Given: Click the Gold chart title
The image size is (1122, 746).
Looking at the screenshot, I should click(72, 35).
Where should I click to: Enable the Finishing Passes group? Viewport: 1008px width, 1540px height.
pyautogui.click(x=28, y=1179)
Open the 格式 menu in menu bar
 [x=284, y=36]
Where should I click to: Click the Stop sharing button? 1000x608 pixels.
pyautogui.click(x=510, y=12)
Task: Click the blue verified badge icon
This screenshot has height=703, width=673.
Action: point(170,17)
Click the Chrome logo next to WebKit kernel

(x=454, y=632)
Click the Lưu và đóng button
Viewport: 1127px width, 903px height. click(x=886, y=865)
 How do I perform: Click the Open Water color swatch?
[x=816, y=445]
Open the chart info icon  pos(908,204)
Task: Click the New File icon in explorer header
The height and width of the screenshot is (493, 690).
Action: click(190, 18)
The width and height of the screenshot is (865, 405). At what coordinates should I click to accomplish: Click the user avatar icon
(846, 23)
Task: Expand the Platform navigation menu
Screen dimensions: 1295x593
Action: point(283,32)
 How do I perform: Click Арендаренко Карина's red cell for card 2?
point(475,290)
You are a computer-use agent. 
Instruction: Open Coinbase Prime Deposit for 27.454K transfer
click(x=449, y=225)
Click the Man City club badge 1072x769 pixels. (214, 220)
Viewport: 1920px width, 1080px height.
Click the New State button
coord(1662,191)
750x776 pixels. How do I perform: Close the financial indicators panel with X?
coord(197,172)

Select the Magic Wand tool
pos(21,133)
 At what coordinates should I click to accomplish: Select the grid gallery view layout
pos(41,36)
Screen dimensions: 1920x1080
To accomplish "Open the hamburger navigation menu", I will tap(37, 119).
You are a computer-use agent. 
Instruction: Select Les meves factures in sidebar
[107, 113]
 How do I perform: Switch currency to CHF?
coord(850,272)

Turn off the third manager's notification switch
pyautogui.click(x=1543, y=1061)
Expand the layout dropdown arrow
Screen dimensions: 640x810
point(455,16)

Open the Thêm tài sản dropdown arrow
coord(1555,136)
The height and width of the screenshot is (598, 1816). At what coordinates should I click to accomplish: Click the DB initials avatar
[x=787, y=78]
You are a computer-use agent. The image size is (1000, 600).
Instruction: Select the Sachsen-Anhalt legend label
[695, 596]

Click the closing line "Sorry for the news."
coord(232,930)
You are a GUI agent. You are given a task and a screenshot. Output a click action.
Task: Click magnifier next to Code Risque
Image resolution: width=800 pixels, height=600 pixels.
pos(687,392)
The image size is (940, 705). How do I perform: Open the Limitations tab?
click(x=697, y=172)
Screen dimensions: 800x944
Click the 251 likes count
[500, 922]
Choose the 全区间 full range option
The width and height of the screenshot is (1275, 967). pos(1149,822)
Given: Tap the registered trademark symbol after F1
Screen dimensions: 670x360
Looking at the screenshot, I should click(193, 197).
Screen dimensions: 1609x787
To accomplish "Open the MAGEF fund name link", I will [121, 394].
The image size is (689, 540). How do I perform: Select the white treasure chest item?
====================
SET TASK:
Rewrite the lines above, switching every "Screen dimensions" to "Screen size" and leaving everything else unchanged.

THE REPLY:
Given: Click the Gold chart title
The image size is (1122, 746).
Looking at the screenshot, I should click(72, 35).
Where should I click to: Enable the Finishing Passes group? Viewport: 1008px width, 1540px height.
pyautogui.click(x=28, y=1179)
Open the 格式 menu in menu bar
 [x=284, y=36]
Where should I click to: Click the Stop sharing button? 1000x608 pixels.
pyautogui.click(x=510, y=12)
Task: Click the blue verified badge icon
This screenshot has height=703, width=673.
Action: point(170,17)
Click the Chrome logo next to WebKit kernel

(x=454, y=632)
Click the Lưu và đóng button
Viewport: 1127px width, 903px height. click(x=886, y=865)
 How do I perform: Click the Open Water color swatch?
[x=816, y=445]
Open the chart info icon  pos(908,204)
Task: Click the New File icon in explorer header
The height and width of the screenshot is (493, 690).
Action: click(190, 18)
The width and height of the screenshot is (865, 405). At what coordinates should I click to accomplish: Click the user avatar icon
(846, 23)
Task: Expand the Platform navigation menu
Screen size: 1295x593
Action: point(283,32)
 How do I perform: Click Арендаренко Карина's red cell for card 2?
point(475,290)
You are a computer-use agent. 
Instruction: Open Coinbase Prime Deposit for 27.454K transfer
click(x=449, y=225)
Click the Man City club badge 1072x769 pixels. (214, 220)
Viewport: 1920px width, 1080px height.
Click the New State button
coord(1662,191)
750x776 pixels. How do I perform: Close the financial indicators panel with X?
coord(197,172)

Select the Magic Wand tool
pos(21,133)
 At what coordinates should I click to accomplish: Select the grid gallery view layout
pos(41,36)
Screen size: 1920x1080
To accomplish "Open the hamburger navigation menu", I will tap(37, 119).
You are a computer-use agent. 
Instruction: Select Les meves factures in sidebar
[107, 113]
 How do I perform: Switch currency to CHF?
coord(850,272)

Turn off the third manager's notification switch
pyautogui.click(x=1543, y=1061)
Expand the layout dropdown arrow
Screen size: 640x810
point(455,16)

Open the Thêm tài sản dropdown arrow
coord(1555,136)
The height and width of the screenshot is (598, 1816). At what coordinates should I click to accomplish: Click the DB initials avatar
[x=787, y=78]
You are a computer-use agent. The image size is (1000, 600).
Instruction: Select the Sachsen-Anhalt legend label
[695, 596]

Click the closing line "Sorry for the news."
coord(232,930)
You are a GUI agent. You are given a task and a screenshot. Output a click action.
Task: Click magnifier next to Code Risque
Image resolution: width=800 pixels, height=600 pixels.
pos(687,392)
The image size is (940, 705). How do I perform: Open the Limitations tab?
click(x=697, y=172)
Screen size: 800x944
Click the 251 likes count
[500, 922]
Choose the 全区间 full range option
The width and height of the screenshot is (1275, 967). pos(1149,822)
Given: Tap the registered trademark symbol after F1
Screen size: 670x360
Looking at the screenshot, I should click(193, 197).
Screen size: 1609x787
To accomplish "Open the MAGEF fund name link", I will [121, 394].
The image size is (689, 540). How do I perform: Select the white treasure chest item?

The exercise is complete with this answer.